CCK reduces call termination rates, at last

CCK LOWERS TERMINATION RATES BUT WHO WILL BENEFIT

Kenya’s Communications Commission has earlier in the week lowered call termination rates from KShs 2.21 to KShs 1.44, the second major reduction since originally halving these rates in 2010 from the initial KShs 4.42.

Consumers and in particular phone users in Kenya will now be watching keenly, if this will result in lower call tariffs or if the telecoms companies, already bloodied by an aggressive pricing war, will quietly agree to ‘absorb’ the savings and pocket the difference instead of passing it on to their customers, in full or in part.

An earlier attempt this year resulted in a presidential directive to halt the process, leading to protests from two of Kenya’s licensed mobile operators which saw this as a move to protect both market leader and the former state owned and now partly privatized rivals.

This is good news for sure as the cost of calling can now be reduced.
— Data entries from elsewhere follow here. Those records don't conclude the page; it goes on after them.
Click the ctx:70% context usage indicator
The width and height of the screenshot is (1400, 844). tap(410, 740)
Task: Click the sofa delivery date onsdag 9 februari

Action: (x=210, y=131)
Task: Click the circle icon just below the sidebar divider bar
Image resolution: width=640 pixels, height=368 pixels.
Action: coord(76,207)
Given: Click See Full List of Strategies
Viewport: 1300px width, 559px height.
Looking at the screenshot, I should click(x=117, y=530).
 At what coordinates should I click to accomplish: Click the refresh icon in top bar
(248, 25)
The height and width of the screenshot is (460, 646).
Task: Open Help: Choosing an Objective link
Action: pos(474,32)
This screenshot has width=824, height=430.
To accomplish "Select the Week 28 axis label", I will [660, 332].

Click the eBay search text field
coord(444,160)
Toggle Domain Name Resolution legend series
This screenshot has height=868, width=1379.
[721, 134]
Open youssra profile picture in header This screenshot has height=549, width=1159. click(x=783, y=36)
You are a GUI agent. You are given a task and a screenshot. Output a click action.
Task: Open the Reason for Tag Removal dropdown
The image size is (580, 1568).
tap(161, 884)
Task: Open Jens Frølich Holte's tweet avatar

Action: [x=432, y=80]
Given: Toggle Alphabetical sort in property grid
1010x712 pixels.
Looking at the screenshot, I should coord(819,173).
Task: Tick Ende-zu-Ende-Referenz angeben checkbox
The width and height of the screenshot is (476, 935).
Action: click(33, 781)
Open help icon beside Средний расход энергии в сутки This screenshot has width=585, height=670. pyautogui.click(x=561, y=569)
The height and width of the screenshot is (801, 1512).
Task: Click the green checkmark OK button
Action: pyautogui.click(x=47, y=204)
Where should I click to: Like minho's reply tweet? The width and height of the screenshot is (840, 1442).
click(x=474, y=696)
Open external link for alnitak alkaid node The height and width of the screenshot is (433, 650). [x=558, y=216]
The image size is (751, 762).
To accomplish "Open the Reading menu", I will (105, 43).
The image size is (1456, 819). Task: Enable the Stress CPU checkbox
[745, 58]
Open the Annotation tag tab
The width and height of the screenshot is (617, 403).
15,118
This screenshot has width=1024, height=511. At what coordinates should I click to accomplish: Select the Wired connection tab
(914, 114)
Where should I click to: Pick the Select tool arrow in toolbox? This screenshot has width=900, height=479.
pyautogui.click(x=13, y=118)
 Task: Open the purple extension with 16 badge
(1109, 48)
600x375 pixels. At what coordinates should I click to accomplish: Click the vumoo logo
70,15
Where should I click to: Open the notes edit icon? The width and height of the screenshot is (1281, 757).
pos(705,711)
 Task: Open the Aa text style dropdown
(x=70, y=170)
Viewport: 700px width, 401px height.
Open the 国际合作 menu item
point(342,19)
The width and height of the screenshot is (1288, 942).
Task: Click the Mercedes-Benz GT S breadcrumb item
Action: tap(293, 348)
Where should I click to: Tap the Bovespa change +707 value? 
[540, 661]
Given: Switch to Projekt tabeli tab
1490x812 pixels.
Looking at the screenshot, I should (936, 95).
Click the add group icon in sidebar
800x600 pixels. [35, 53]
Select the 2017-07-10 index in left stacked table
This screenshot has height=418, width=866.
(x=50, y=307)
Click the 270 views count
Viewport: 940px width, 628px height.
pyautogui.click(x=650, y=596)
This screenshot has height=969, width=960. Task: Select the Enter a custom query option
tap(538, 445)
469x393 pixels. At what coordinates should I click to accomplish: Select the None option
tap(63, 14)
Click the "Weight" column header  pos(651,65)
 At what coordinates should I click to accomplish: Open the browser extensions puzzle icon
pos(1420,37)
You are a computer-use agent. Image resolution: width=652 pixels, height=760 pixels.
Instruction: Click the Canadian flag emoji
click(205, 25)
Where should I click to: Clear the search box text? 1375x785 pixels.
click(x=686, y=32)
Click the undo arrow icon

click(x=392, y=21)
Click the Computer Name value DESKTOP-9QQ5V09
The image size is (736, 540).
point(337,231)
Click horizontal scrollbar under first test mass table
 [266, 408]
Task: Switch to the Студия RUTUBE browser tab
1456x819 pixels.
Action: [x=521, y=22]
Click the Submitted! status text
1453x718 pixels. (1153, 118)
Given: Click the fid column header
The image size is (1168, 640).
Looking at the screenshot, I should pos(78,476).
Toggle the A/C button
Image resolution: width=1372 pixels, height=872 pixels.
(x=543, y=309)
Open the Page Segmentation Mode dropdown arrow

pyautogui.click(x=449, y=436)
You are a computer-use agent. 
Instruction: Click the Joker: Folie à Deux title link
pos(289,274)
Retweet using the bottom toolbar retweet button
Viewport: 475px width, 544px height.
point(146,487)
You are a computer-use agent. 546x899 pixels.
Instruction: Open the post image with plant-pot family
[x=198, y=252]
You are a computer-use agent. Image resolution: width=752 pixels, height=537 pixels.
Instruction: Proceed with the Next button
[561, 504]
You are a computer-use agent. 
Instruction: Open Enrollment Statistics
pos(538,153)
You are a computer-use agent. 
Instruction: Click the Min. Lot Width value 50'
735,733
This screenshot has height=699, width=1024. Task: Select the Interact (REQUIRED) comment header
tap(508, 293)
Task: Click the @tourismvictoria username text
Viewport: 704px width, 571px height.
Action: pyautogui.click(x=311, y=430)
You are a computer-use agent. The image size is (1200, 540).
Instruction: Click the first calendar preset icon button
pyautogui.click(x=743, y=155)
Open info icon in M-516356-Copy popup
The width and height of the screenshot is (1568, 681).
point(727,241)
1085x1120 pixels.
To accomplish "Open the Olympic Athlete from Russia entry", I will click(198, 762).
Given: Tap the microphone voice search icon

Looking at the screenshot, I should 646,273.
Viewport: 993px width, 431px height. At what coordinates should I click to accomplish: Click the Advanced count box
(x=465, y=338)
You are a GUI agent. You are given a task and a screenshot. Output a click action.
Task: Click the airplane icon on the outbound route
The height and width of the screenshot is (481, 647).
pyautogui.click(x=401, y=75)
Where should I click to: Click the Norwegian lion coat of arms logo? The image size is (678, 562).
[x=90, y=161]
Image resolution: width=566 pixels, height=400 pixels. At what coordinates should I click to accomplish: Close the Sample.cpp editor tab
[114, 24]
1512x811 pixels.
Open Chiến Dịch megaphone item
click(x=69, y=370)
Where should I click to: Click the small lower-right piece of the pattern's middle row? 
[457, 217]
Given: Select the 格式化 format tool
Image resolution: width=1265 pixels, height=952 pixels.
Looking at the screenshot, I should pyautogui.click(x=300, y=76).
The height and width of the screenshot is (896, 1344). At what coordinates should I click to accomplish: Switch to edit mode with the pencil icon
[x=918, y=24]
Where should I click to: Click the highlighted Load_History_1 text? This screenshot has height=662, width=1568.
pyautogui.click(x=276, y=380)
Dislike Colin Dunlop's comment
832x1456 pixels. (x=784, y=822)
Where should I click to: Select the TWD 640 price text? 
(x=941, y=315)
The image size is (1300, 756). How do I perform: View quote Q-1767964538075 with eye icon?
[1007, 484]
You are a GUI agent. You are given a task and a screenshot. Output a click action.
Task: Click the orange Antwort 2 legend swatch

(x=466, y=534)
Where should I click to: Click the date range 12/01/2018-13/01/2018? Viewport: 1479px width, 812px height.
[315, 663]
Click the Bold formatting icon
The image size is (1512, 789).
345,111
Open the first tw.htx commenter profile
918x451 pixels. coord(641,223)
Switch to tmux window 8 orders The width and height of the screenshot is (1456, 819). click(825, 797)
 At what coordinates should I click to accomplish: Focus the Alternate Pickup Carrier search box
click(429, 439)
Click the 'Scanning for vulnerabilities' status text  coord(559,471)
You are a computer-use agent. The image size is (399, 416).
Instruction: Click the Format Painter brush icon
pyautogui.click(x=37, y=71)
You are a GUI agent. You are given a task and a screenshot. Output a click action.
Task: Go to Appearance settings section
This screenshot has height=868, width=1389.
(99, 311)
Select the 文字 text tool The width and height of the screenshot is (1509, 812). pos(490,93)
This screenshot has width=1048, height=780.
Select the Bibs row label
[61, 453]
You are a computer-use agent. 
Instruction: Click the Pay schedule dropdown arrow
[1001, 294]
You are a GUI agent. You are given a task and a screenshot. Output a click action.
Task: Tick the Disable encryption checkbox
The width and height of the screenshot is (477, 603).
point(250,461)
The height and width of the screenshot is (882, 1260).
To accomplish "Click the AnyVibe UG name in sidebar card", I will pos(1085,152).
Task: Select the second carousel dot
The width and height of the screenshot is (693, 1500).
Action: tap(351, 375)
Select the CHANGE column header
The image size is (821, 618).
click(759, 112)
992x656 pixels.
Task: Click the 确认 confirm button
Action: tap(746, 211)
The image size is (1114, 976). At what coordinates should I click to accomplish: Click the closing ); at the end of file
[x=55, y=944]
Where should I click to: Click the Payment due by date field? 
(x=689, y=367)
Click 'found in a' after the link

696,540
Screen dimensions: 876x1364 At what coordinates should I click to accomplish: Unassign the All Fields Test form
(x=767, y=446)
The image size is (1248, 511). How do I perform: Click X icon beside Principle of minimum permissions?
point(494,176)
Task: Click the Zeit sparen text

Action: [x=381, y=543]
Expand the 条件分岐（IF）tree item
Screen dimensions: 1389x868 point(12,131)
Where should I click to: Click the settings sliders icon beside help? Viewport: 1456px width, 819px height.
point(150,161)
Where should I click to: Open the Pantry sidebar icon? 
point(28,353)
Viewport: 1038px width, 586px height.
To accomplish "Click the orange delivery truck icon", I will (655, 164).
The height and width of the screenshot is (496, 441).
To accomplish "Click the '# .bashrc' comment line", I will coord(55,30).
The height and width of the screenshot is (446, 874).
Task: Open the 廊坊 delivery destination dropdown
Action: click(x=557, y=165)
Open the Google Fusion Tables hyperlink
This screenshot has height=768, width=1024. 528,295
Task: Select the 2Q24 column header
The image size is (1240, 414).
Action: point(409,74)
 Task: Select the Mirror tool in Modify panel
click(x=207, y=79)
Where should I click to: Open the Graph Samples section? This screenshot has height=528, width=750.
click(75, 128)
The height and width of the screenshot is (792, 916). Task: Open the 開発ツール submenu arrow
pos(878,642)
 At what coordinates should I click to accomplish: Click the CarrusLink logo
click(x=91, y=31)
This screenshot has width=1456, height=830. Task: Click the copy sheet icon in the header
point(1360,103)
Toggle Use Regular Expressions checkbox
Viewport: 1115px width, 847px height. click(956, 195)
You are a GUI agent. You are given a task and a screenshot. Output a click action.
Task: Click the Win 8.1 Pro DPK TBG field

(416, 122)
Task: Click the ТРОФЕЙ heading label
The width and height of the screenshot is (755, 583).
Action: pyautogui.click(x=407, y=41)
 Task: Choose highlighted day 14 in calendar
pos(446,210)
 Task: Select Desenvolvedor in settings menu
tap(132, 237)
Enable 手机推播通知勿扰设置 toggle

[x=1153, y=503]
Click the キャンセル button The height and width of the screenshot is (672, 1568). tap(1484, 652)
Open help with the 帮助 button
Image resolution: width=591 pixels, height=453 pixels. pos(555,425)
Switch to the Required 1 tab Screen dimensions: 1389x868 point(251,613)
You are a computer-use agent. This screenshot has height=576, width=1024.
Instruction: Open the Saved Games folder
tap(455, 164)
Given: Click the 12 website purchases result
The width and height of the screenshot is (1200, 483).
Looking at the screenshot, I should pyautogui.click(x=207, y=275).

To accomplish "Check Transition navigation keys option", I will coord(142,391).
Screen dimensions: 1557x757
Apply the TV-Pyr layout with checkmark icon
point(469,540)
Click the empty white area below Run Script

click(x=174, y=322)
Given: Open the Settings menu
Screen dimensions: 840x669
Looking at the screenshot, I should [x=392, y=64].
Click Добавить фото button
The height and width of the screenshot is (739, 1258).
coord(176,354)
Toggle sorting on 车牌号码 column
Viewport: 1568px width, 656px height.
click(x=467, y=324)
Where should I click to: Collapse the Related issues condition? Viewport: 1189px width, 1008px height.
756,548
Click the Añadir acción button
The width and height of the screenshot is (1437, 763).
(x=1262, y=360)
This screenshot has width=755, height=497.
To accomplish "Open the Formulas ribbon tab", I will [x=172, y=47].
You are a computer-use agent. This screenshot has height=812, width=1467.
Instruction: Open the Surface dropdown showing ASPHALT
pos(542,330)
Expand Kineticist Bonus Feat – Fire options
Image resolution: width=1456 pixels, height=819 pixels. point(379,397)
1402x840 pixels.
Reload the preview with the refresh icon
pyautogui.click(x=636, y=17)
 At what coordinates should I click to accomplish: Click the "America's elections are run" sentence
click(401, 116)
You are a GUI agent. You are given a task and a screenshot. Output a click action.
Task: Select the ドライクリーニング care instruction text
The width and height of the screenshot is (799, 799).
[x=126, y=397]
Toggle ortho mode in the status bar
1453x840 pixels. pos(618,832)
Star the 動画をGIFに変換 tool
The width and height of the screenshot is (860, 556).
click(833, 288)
We have a lot of overseas visitors asking on arrival to buy a local sim card to make cheaper calls while in Kenya on safari or at the beach. Using their home operators by roaming is very expensive for them, But really what the main issue today is in Kenya is the cost of surfing the internet. Now that we have a huge capacity by fibre optic cable the operators complain it is not being used, but that is because they are expensive. They should half their tariffs or more and a lot more Kenyans and visitors would subscribe. Even the price of the modems is expensive by the way. Maybe this is the next thing CCK should look into after cutting those rates for calls between operators by a third’ said a regular contributor from Nairobi’s tourism fraternity.

Call termination cost are a major issue across the region as in Uganda too communications companies are lobbying the UCK to bring those crucial rates down to level the playing field vis a vis market leader MTN, which is using the higher than necessary prescribed tariffs between networks to fend off competitors with significantly lower market share. At the same time are mobile operators across the region now increasingly under scrutiny over dropped calls and call quality and it is expected that the regional regulators will roll out a combined campaign next year to fine telecoms companies which do not meet benchmarks or exceed a certain number of direct complaints by subscribers.